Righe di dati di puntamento
--------------------------------------------------

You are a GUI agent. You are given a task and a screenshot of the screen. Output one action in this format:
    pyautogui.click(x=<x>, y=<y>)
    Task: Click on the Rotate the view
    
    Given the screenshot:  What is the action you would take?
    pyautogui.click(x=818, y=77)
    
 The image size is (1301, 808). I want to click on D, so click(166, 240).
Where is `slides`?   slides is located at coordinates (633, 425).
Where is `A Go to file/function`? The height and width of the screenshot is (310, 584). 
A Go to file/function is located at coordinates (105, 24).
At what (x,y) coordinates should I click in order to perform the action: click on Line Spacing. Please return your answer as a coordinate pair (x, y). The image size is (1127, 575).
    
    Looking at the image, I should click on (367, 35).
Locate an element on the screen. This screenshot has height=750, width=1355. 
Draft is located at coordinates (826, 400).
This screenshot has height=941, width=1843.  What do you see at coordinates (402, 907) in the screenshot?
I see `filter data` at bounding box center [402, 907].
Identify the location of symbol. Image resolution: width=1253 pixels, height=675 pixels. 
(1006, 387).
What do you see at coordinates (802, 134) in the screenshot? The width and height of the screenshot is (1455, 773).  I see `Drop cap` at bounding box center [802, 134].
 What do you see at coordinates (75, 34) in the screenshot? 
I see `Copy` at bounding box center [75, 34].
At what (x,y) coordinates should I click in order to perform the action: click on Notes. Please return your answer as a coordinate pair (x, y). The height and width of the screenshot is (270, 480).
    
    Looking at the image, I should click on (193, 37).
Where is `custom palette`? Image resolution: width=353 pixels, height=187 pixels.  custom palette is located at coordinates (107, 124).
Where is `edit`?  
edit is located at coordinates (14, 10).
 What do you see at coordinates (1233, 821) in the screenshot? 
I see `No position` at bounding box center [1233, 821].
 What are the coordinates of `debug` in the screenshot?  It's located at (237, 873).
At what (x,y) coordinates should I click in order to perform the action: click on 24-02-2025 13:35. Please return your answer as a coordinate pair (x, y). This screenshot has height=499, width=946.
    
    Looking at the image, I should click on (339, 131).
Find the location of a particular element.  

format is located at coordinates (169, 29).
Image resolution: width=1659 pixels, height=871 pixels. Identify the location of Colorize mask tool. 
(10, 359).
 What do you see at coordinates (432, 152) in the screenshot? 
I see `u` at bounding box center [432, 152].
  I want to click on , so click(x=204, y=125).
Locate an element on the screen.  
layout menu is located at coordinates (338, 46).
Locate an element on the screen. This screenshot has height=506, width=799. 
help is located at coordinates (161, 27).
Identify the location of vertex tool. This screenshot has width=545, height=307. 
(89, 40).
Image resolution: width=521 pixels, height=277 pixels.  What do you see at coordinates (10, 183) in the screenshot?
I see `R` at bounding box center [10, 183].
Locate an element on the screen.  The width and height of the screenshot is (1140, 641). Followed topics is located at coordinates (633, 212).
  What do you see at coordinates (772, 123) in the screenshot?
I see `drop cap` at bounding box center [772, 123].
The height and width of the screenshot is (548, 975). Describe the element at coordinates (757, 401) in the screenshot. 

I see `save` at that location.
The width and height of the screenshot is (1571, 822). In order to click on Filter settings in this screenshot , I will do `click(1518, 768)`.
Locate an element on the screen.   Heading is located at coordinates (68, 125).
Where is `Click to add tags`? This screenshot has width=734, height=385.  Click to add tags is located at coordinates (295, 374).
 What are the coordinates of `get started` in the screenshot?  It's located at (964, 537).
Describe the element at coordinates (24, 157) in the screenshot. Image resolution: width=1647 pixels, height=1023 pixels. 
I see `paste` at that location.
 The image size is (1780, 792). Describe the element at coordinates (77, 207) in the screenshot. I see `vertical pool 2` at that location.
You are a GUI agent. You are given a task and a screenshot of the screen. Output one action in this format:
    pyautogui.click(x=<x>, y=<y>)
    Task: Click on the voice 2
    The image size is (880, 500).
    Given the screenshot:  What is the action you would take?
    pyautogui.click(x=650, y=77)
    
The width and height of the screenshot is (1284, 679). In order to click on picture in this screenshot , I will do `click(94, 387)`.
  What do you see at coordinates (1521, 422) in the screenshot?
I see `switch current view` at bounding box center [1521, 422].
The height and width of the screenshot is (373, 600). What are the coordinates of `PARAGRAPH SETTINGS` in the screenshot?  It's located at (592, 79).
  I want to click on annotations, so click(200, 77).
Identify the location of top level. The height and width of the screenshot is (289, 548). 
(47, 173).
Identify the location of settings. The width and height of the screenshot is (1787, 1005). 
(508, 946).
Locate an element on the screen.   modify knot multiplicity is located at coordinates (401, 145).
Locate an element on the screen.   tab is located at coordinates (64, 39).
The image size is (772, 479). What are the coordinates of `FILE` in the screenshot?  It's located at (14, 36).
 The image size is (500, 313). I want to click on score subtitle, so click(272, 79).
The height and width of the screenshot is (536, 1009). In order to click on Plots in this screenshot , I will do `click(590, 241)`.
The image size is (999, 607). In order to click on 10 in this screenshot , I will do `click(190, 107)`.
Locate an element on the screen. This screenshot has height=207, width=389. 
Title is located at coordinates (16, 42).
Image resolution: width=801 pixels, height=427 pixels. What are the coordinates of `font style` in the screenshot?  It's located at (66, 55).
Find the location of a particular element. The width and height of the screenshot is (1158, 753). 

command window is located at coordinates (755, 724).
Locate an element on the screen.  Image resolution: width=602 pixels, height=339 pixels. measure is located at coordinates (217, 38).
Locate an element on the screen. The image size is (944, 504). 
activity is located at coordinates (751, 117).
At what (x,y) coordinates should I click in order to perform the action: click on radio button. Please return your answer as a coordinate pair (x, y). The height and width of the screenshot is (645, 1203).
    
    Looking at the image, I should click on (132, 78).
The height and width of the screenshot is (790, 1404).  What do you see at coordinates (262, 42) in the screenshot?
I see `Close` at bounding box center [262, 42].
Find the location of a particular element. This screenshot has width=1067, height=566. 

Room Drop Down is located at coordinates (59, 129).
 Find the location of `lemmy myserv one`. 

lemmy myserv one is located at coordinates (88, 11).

--------------------------------------------------

## Cosa fare
Inserisci tutte queste righe in una tabella Markdown con le colonne «Numero» e «Riga», tralasciando quelle vuote.

## Esercizio svolto
| Numero | Riga |
|---|---|
| 1 | You are a GUI agent. You are given a task and a screenshot of the screen. Output one action in this format: |
| 2 |     pyautogui.click(x=<x>, y=<y>) |
| 3 |     Task: Click on the Rotate the view |
| 4 |     Given the screenshot:  What is the action you would take? |
| 5 |     pyautogui.click(x=818, y=77) |
| 6 |  The image size is (1301, 808). I want to click on D, so click(166, 240). |
| 7 | Where is `slides`?   slides is located at coordinates (633, 425). |
| 8 | Where is `A Go to file/function`? The height and width of the screenshot is (310, 584).  |
| 9 | A Go to file/function is located at coordinates (105, 24). |
| 10 | At what (x,y) coordinates should I click in order to perform the action: click on Line Spacing. Please return your answer as a coordinate pair (x, y). The image size is (1127, 575). |
| 11 |     Looking at the image, I should click on (367, 35). |
| 12 | Locate an element on the screen. This screenshot has height=750, width=1355.  |
| 13 | Draft is located at coordinates (826, 400). |
| 14 | This screenshot has height=941, width=1843.  What do you see at coordinates (402, 907) in the screenshot? |
| 15 | I see `filter data` at bounding box center [402, 907]. |
| 16 | Identify the location of symbol. Image resolution: width=1253 pixels, height=675 pixels.  |
| 17 | (1006, 387). |
| 18 | What do you see at coordinates (802, 134) in the screenshot? The width and height of the screenshot is (1455, 773).  I see `Drop cap` at bounding box center [802, 134]. |
| 19 |  What do you see at coordinates (75, 34) in the screenshot?  |
| 20 | I see `Copy` at bounding box center [75, 34]. |
| 21 | At what (x,y) coordinates should I click in order to perform the action: click on Notes. Please return your answer as a coordinate pair (x, y). The height and width of the screenshot is (270, 480). |
| 22 |     Looking at the image, I should click on (193, 37). |
| 23 | Where is `custom palette`? Image resolution: width=353 pixels, height=187 pixels.  custom palette is located at coordinates (107, 124). |
| 24 | Where is `edit`?   |
| 25 | edit is located at coordinates (14, 10). |
| 26 |  What do you see at coordinates (1233, 821) in the screenshot?  |
| 27 | I see `No position` at bounding box center [1233, 821]. |
| 28 |  What are the coordinates of `debug` in the screenshot?  It's located at (237, 873). |
| 29 | At what (x,y) coordinates should I click in order to perform the action: click on 24-02-2025 13:35. Please return your answer as a coordinate pair (x, y). This screenshot has height=499, width=946. |
| 30 |     Looking at the image, I should click on (339, 131). |
| 31 | Find the location of a particular element.   |
| 32 | format is located at coordinates (169, 29). |
| 33 | Image resolution: width=1659 pixels, height=871 pixels. Identify the location of Colorize mask tool.  |
| 34 | (10, 359). |
| 35 |  What do you see at coordinates (432, 152) in the screenshot?  |
| 36 | I see `u` at bounding box center [432, 152]. |
| 37 |   I want to click on , so click(x=204, y=125). |
| 38 | Locate an element on the screen.   |
| 39 | layout menu is located at coordinates (338, 46). |
| 40 | Locate an element on the screen. This screenshot has height=506, width=799.  |
| 41 | help is located at coordinates (161, 27). |
| 42 | Identify the location of vertex tool. This screenshot has width=545, height=307.  |
| 43 | (89, 40). |
| 44 | Image resolution: width=521 pixels, height=277 pixels.  What do you see at coordinates (10, 183) in the screenshot? |
| 45 | I see `R` at bounding box center [10, 183]. |
| 46 | Locate an element on the screen.  The width and height of the screenshot is (1140, 641). Followed topics is located at coordinates (633, 212). |
| 47 |   What do you see at coordinates (772, 123) in the screenshot? |
| 48 | I see `drop cap` at bounding box center [772, 123]. |
| 49 | The height and width of the screenshot is (548, 975). Describe the element at coordinates (757, 401) in the screenshot.  |
| 50 | I see `save` at that location. |
| 51 | The width and height of the screenshot is (1571, 822). In order to click on Filter settings in this screenshot , I will do `click(1518, 768)`. |
| 52 | Locate an element on the screen.   Heading is located at coordinates (68, 125). |
| 53 | Where is `Click to add tags`? This screenshot has width=734, height=385.  Click to add tags is located at coordinates (295, 374). |
| 54 |  What are the coordinates of `get started` in the screenshot?  It's located at (964, 537). |
| 55 | Describe the element at coordinates (24, 157) in the screenshot. Image resolution: width=1647 pixels, height=1023 pixels.  |
| 56 | I see `paste` at that location. |
| 57 |  The image size is (1780, 792). Describe the element at coordinates (77, 207) in the screenshot. I see `vertical pool 2` at that location. |
| 58 | You are a GUI agent. You are given a task and a screenshot of the screen. Output one action in this format: |
| 59 |     pyautogui.click(x=<x>, y=<y>) |
| 60 |     Task: Click on the voice 2 |
| 61 |     The image size is (880, 500). |
| 62 |     Given the screenshot:  What is the action you would take? |
| 63 |     pyautogui.click(x=650, y=77) |
| 64 | The width and height of the screenshot is (1284, 679). In order to click on picture in this screenshot , I will do `click(94, 387)`. |
| 65 |   What do you see at coordinates (1521, 422) in the screenshot? |
| 66 | I see `switch current view` at bounding box center [1521, 422]. |
| 67 | The height and width of the screenshot is (373, 600). What are the coordinates of `PARAGRAPH SETTINGS` in the screenshot?  It's located at (592, 79). |
| 68 |   I want to click on annotations, so click(200, 77). |
| 69 | Identify the location of top level. The height and width of the screenshot is (289, 548).  |
| 70 | (47, 173). |
| 71 | Identify the location of settings. The width and height of the screenshot is (1787, 1005).  |
| 72 | (508, 946). |
| 73 | Locate an element on the screen.   modify knot multiplicity is located at coordinates (401, 145). |
| 74 | Locate an element on the screen.   tab is located at coordinates (64, 39). |
| 75 | The image size is (772, 479). What are the coordinates of `FILE` in the screenshot?  It's located at (14, 36). |
| 76 |  The image size is (500, 313). I want to click on score subtitle, so click(272, 79). |
| 77 | The height and width of the screenshot is (536, 1009). In order to click on Plots in this screenshot , I will do `click(590, 241)`. |
| 78 | The image size is (999, 607). In order to click on 10 in this screenshot , I will do `click(190, 107)`. |
| 79 | Locate an element on the screen. This screenshot has height=207, width=389.  |
| 80 | Title is located at coordinates (16, 42). |
| 81 | Image resolution: width=801 pixels, height=427 pixels. What are the coordinates of `font style` in the screenshot?  It's located at (66, 55). |
| 82 | Find the location of a particular element. The width and height of the screenshot is (1158, 753).  |
| 83 | command window is located at coordinates (755, 724). |
| 84 | Locate an element on the screen.  Image resolution: width=602 pixels, height=339 pixels. measure is located at coordinates (217, 38). |
| 85 | Locate an element on the screen. The image size is (944, 504).  |
| 86 | activity is located at coordinates (751, 117). |
| 87 | At what (x,y) coordinates should I click in order to perform the action: click on radio button. Please return your answer as a coordinate pair (x, y). The height and width of the screenshot is (645, 1203). |
| 88 |     Looking at the image, I should click on (132, 78). |
| 89 | The height and width of the screenshot is (790, 1404).  What do you see at coordinates (262, 42) in the screenshot? |
| 90 | I see `Close` at bounding box center [262, 42]. |
| 91 | Find the location of a particular element. This screenshot has width=1067, height=566.  |
| 92 | Room Drop Down is located at coordinates (59, 129). |
| 93 |  Find the location of `lemmy myserv one`.  |
| 94 | lemmy myserv one is located at coordinates (88, 11). |